(Records for this exercise Opens)

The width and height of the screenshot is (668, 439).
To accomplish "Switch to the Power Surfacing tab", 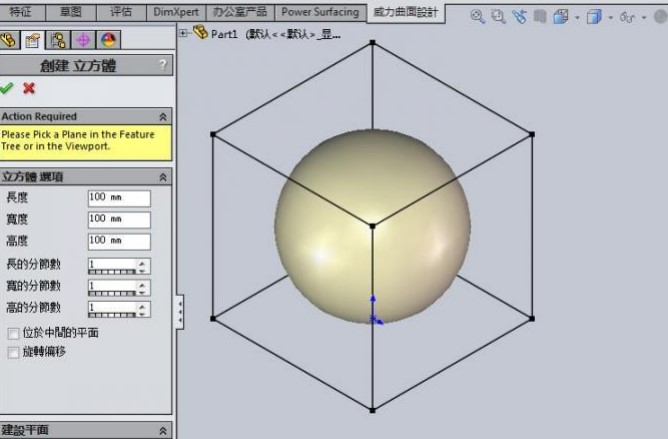I will tap(320, 12).
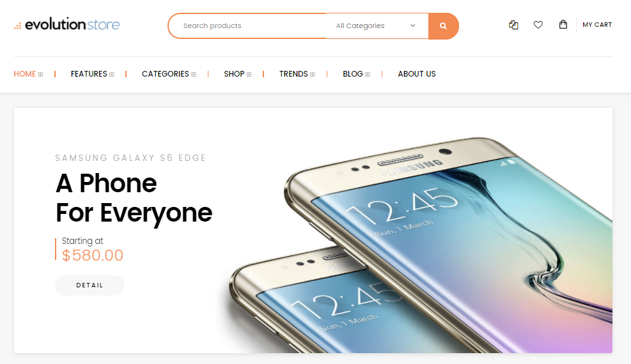Open the wishlist heart icon
The image size is (631, 364).
(538, 25)
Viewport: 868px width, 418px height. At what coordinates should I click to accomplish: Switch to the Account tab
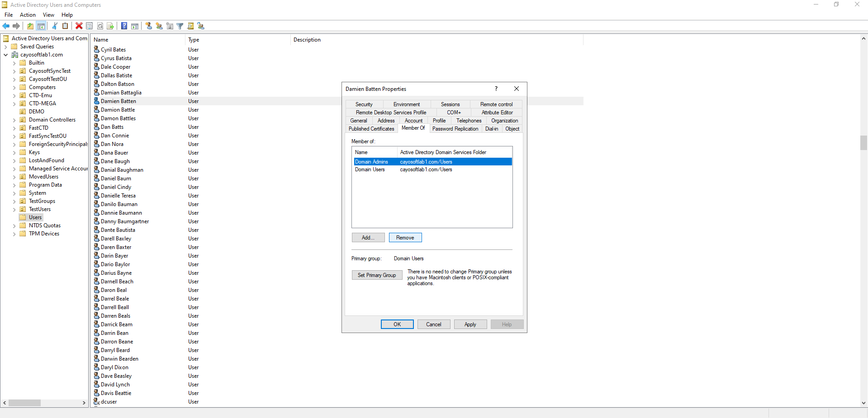point(413,121)
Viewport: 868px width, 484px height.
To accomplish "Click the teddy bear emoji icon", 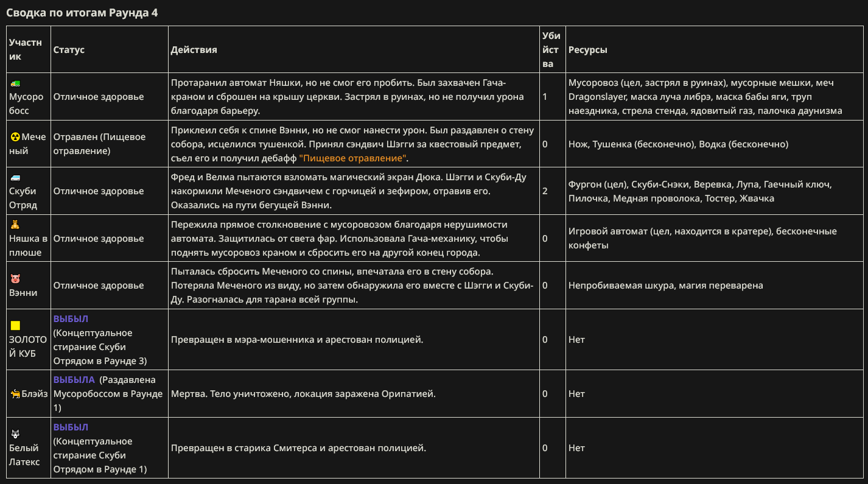I will coord(15,225).
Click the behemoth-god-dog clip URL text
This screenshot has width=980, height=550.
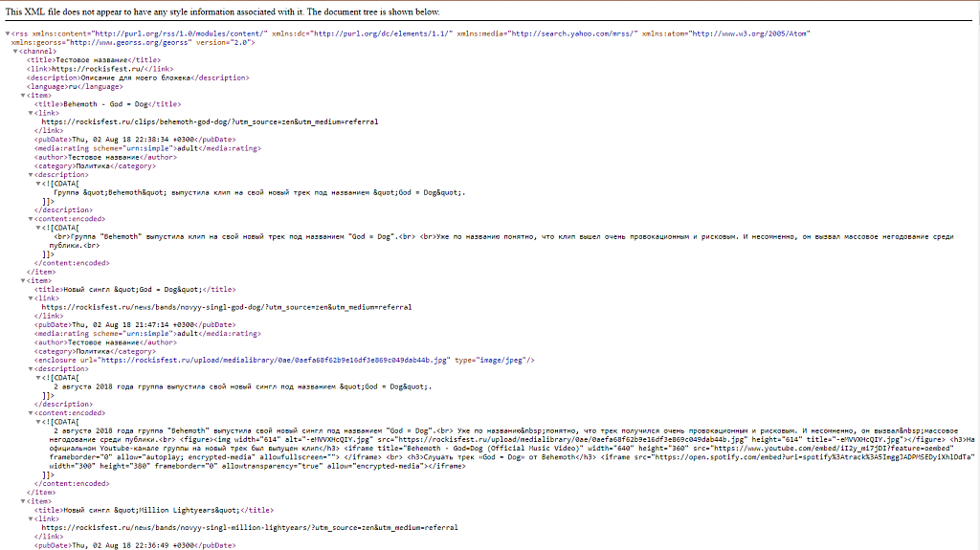pos(209,121)
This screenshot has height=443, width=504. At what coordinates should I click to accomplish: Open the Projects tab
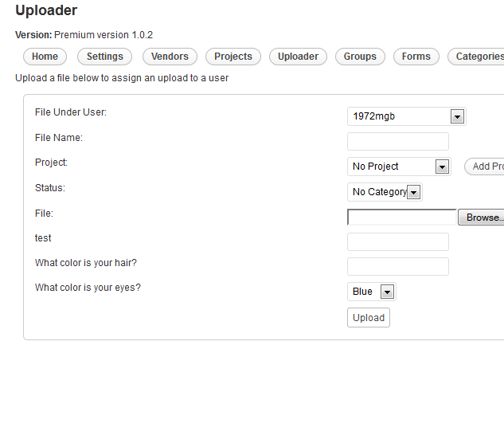point(233,57)
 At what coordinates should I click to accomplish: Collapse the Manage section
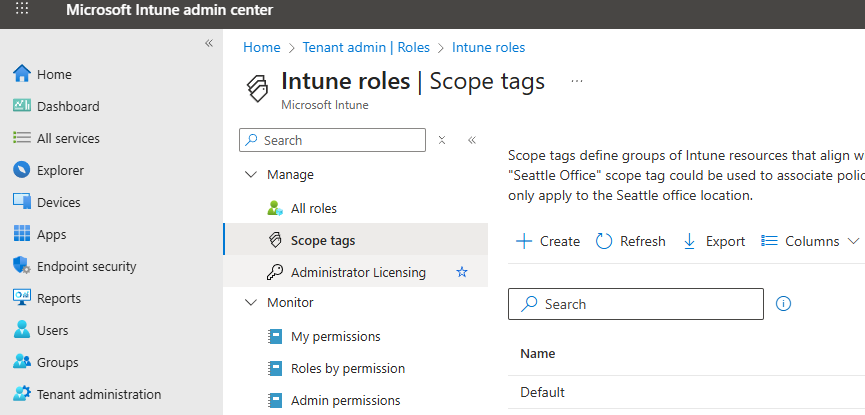click(x=250, y=175)
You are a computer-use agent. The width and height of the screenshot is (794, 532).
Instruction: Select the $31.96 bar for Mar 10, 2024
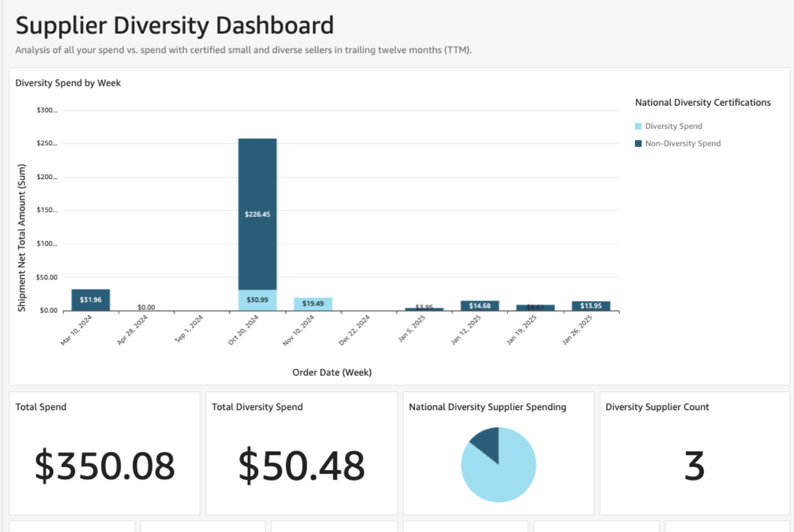pyautogui.click(x=90, y=300)
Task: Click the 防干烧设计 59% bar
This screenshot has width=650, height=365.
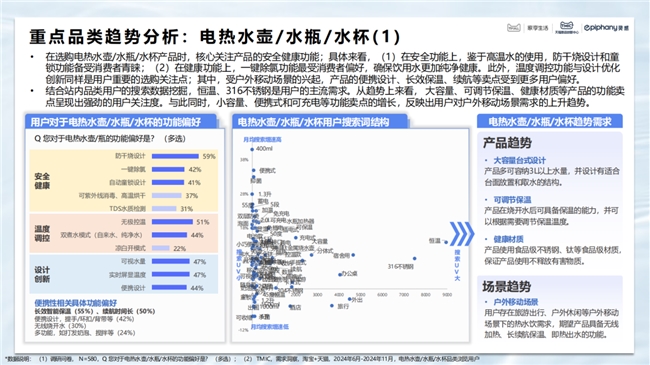Action: tap(175, 156)
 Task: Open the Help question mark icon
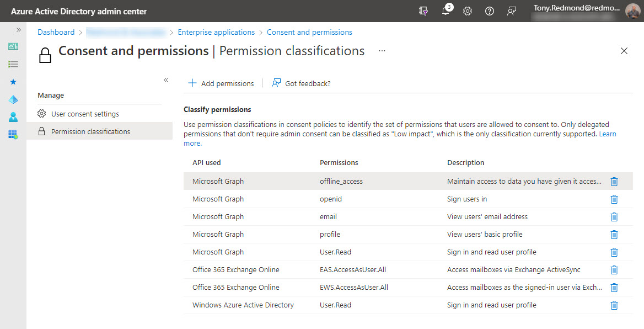(x=489, y=11)
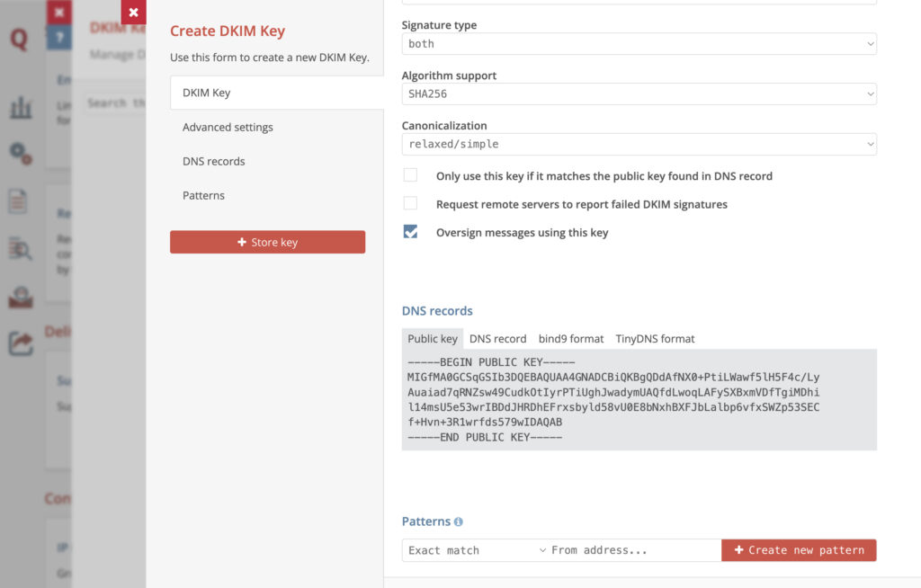Image resolution: width=921 pixels, height=588 pixels.
Task: Click the mail inbox icon in sidebar
Action: point(20,297)
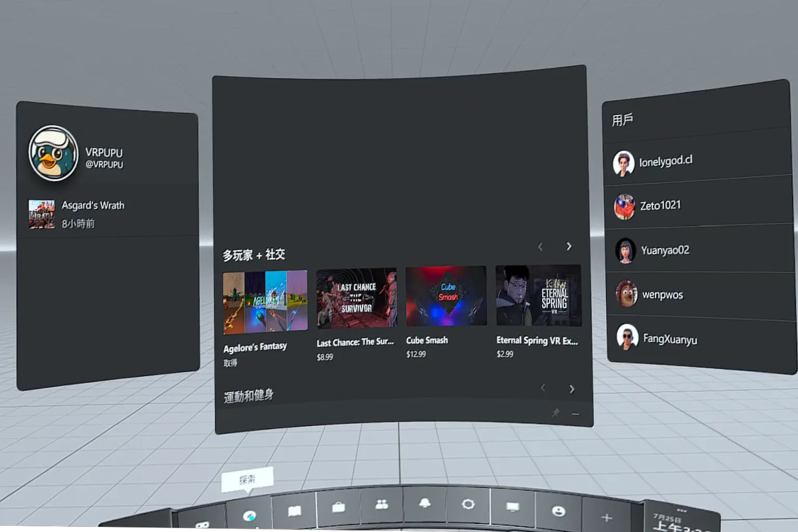Viewport: 798px width, 532px height.
Task: Select the Agelore's Fantasy game thumbnail
Action: (x=265, y=302)
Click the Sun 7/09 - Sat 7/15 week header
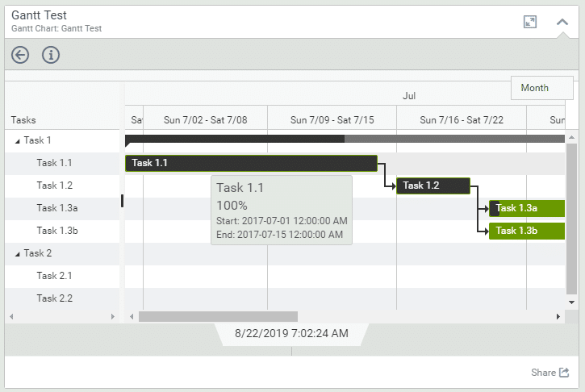Image resolution: width=585 pixels, height=392 pixels. (332, 120)
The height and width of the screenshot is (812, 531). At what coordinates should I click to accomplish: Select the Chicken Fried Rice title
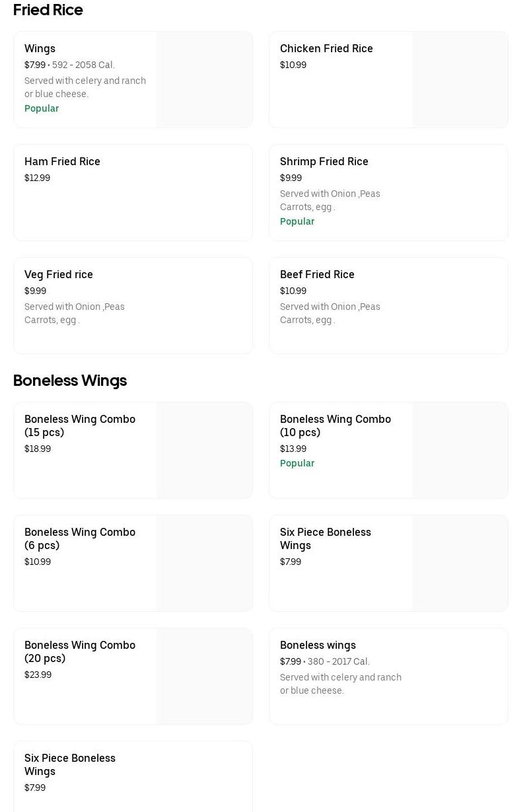326,48
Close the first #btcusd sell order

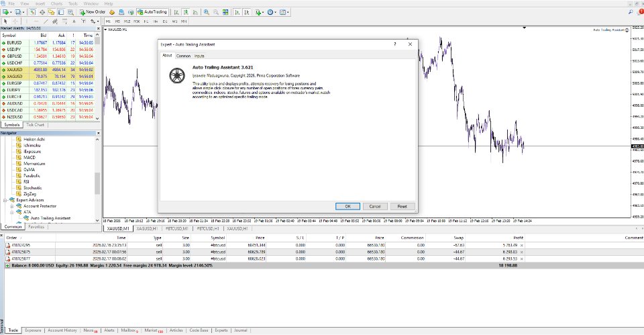(x=522, y=245)
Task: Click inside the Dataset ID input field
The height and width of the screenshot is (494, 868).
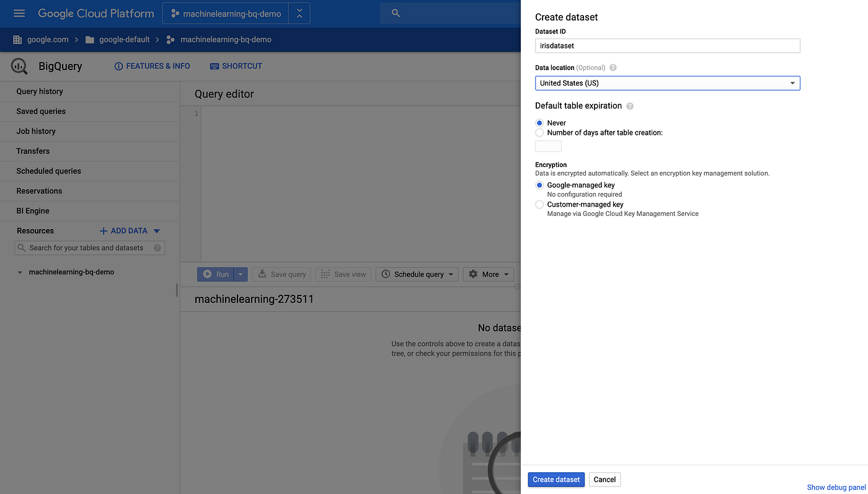Action: tap(667, 45)
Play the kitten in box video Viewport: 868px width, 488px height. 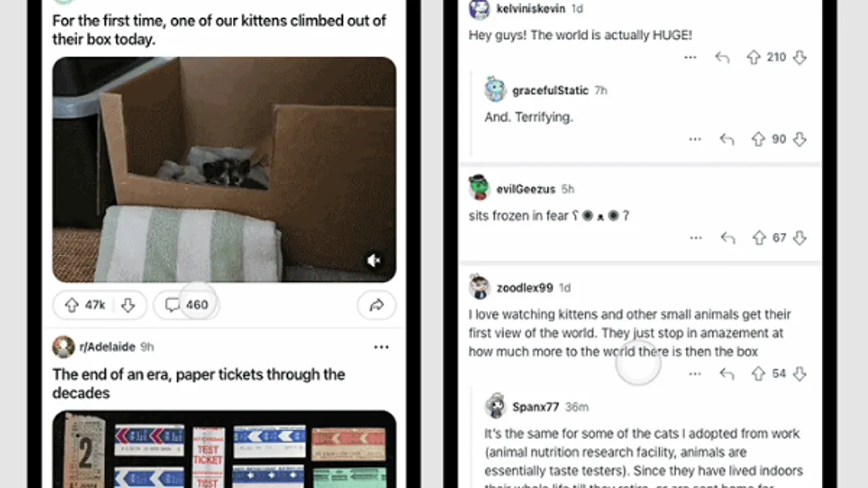point(224,169)
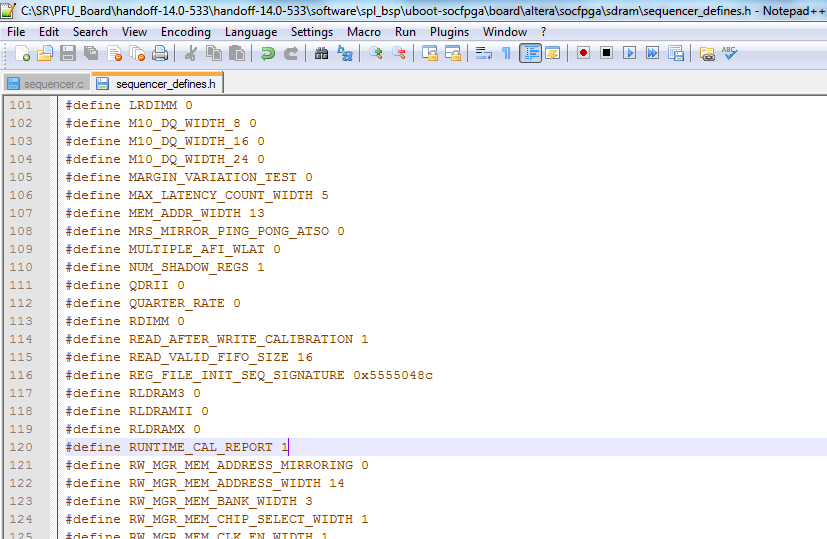Expand the Macro menu

point(364,32)
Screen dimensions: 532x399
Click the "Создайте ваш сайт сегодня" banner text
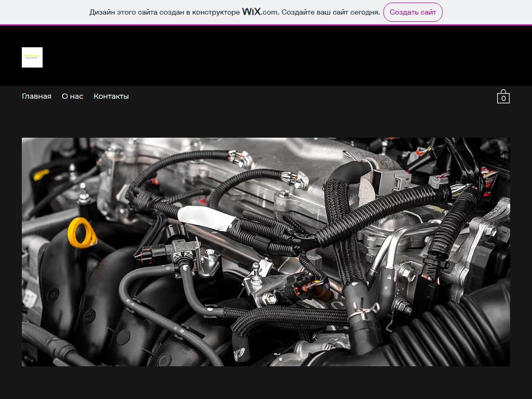coord(330,12)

(Records for this exercise Closes)

» Task requirements: From the line containing "Screen dimensions: 532x399" to the final line above, both included, transcribe every line exactly and leave all pictures out.

» Worked solution:
Screen dimensions: 532x399
Click the "Создайте ваш сайт сегодня" banner text
coord(330,12)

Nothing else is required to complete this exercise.